Start of Data supplied
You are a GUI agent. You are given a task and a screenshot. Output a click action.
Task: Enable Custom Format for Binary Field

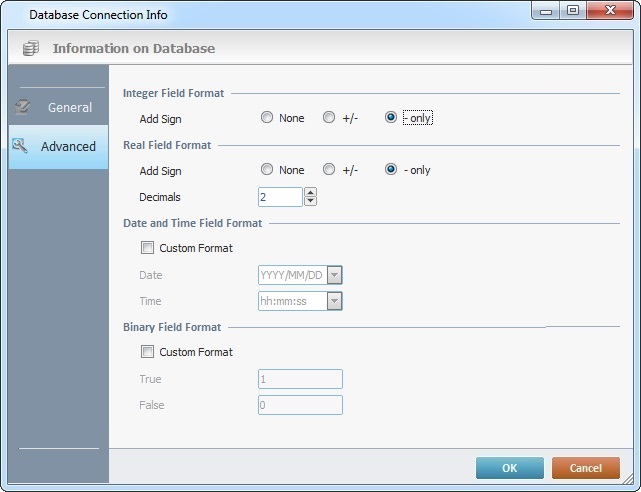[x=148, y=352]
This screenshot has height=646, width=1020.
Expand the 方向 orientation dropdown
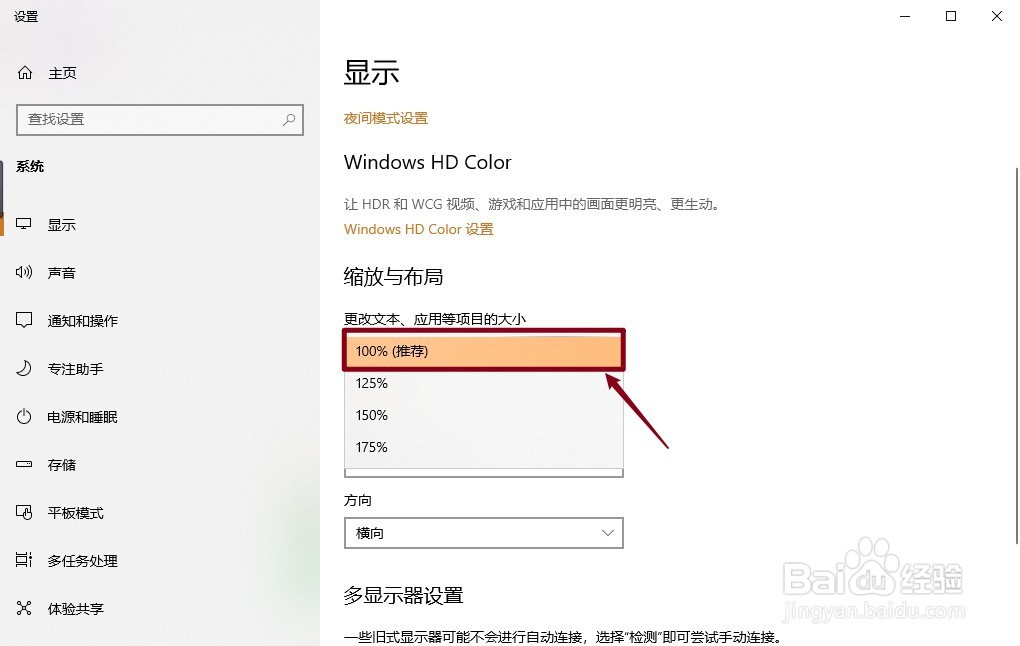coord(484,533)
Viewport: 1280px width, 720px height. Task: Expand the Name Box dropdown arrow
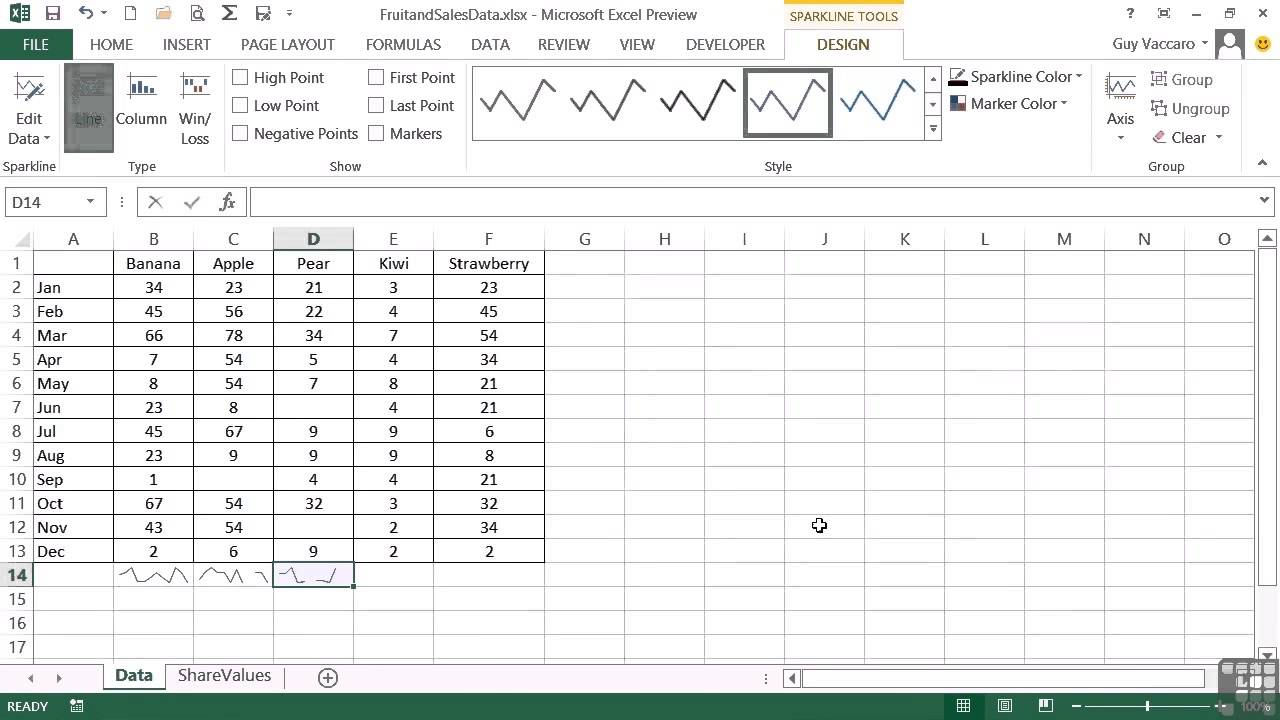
End of Data supplied
What you will do: The records must be restated word for word, apart from any images.

Answer below:
You are a GUI agent. You are given a task and a screenshot. Output a click action.
Task: Enable Custom Format for Binary Field

[x=148, y=352]
This screenshot has height=646, width=1020.
Expand the 方向 orientation dropdown
coord(484,533)
Viewport: 1280px width, 720px height. Task: Expand the Name Box dropdown arrow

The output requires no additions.